→ Actions to take
1. Name every professional sports league or team mentioned in the hockey passage below.
2. Write the next part of the hockey passage below, picking up after its final sentence.

We are only halfway through the season and already management is beginning to look to the future. If you can’t pull a failing season together after Christmas, your expectations for a playoff appearance and Cup contention this season need to be adjusted to the 2017 season. Clouds tend to have silver linings, however, in that there a lot of unhappy players and unhappy teams out there. What I mean is that the league is going to look very different next year for two very big reasons: 1) There are a lot of high profile contracts running out, making a fine free agent list for 2017; and 2) The 2017 Expansion draft.
Number 2 is really the big factor here. There will be a whole new team on the block and in order to make that happen, a great deal of shaking up needs to cross the league. I sadly confess that I find myself among the early vanguard of Millennials. The last time an event like this has happened in my life was the NFL picking up the Panthers and the Jaguars in 1995 and I don’t remember the hype around back then. But from what I gather, the identity of the league has been irreversibly different ever since. This means big things for hockey. Ice in the desert? Winter is Coming… To Vegas.

→ Raw data
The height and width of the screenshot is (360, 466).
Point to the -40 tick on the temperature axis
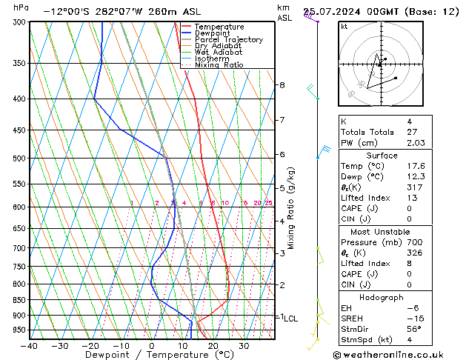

→ Per-task outputs
1. The NFL, the Panthers, and the Jaguars.

2.
15. Marian Gaborik, LA
Despite regular trips to the playoffs, Marian Gaborik has been terrible the past couple years. He is most known for his years on the Minnesota Wild, then with a follow up performance with the New York Rangers, but that is when his production broke off harshly in the early tens. This is probably because of the injuries that have plagued him in more recent years. The last time he played 82 games was in 2011/12 with the Rangers. The longest season he’s given since that was to his current team, the Los Angeles Kings, at 69 games and only 47 points. That’s no slouch, being 20 games shy of a respectable season, but his career is dotted with seasons of 12 games, 22 games, 35 games. Per time on the ice Gaborik may be among the greats, but it just doesn’t make it through in the stat lines. He’s a candidate to keep for the Kings, but if the Expansion changes the league, the Kings might do well to look to the future. As for Gaborik, it sounds difficult to keep recovering from these injuries. Maybe find a smaller role on a not Cup competitive team and ride out the end of a good but difficult career.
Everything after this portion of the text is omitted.